Another way to elevate your UX with affordances would be to use something called a negative affordance, which could be a greyed-out ‘Submit’ button—the button’s affordance (clicking) is blocked until you complete the entire form. This is helpful in preventing the user from making an error.
Finally, when designing affordances you should always keep in mind the varying abilities of your users and design with accessibility in mind. Enabling the right features in the right context is important, but so is making sure the right features are available for the right groups of people.
For example, voice activated technology has greatly improved the way people are able to interact with mobile devices. If you were designing an app that is encouraging you to cook a new recipe, you might consider the varying abilities of your users, and design a feature that reads instructions or ingredients aloud. This would help users who may have fewer hands to use in the kitchen, whether that’s a permanent circumstance in their life or whether they find themselves carrying a small child while cooking.
Designing the right affordances can mean a better experience for everyone.
2. What are signifiers?
Once you’ve bestowed your product with affordances, you must then decide how you can give subtle but intuitive clues to your user about how to interact with them. These clues are called signifiers. These can be any kind of perceptible information that signals your user to act in a desired way.
Signifiers can be explicit textual information, sound, texture, lighting, color, symbols, or even proximity of objects to one another. There are examples of signifiers in social situations as well. A queue in front of a store for example, signifies to a passerby that if they want to enter, they need to wait, and that there might be something worth waiting for inside (a sale!?) Now these social signifiers don’t always give 100% reliable information but they do offer you clues to help you decide how to interact with the experience in front of you.
You can see the importance of signifiers in this example of the Kia Optima wireless charging pad. There is an affordance built into the car console that allows you to place your smartphone on top of the grooves and it will charge. So cool.

■ **Available data**:

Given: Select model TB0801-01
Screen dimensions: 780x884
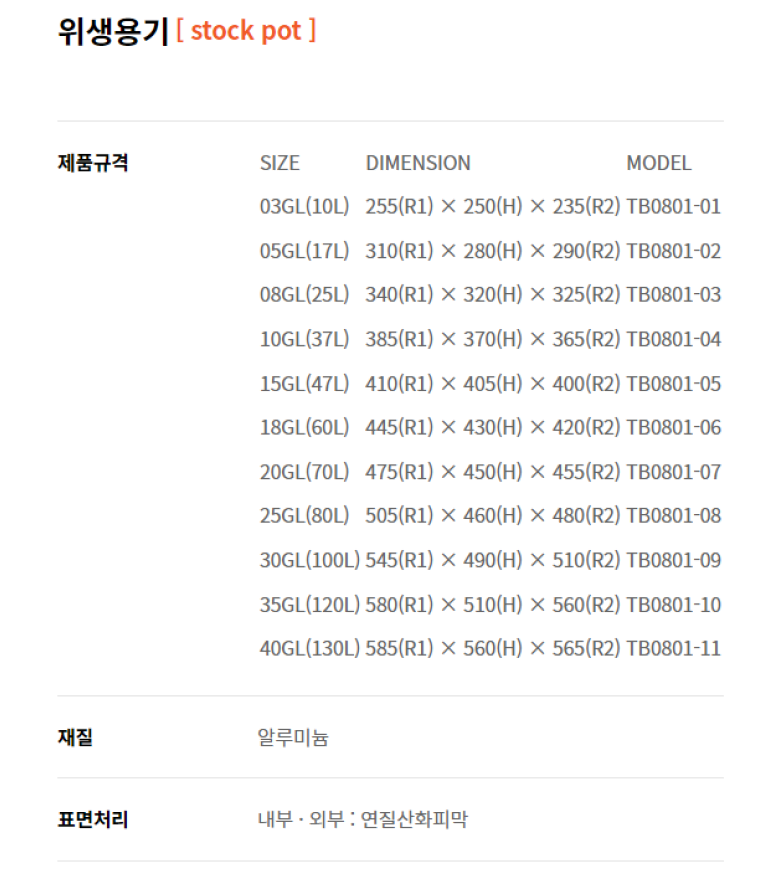Looking at the screenshot, I should [673, 206].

■ **Jobs**:
1. Transcribe a passage from the text on affordances and signifiers, starting with the words "2. What are" and ending after the words "front of you.".
2. List every form a signifier can take, according to the text on affordances and signifiers.

■ **Outputs**:
1.
2. What are signifiers?
Once you’ve bestowed your product with affordances, you must then decide how you can give subtle but intuitive clues to your user about how to interact with them. These clues are called signifiers. These can be any kind of perceptible information that signals your user to act in a desired way.
Signifiers can be explicit textual information, sound, texture, lighting, color, symbols, or even proximity of objects to one another. There are examples of signifiers in social situations as well. A queue in front of a store for example, signifies to a passerby that if they want to enter, they need to wait, and that there might be something worth waiting for inside (a sale!?) Now these social signifiers don’t always give 100% reliable information but they do offer you clues to help you decide how to interact with the experience in front of you.

2.
- explicit textual information
- sound
- texture
- lighting
- color
- symbols
- proximity of objects to one another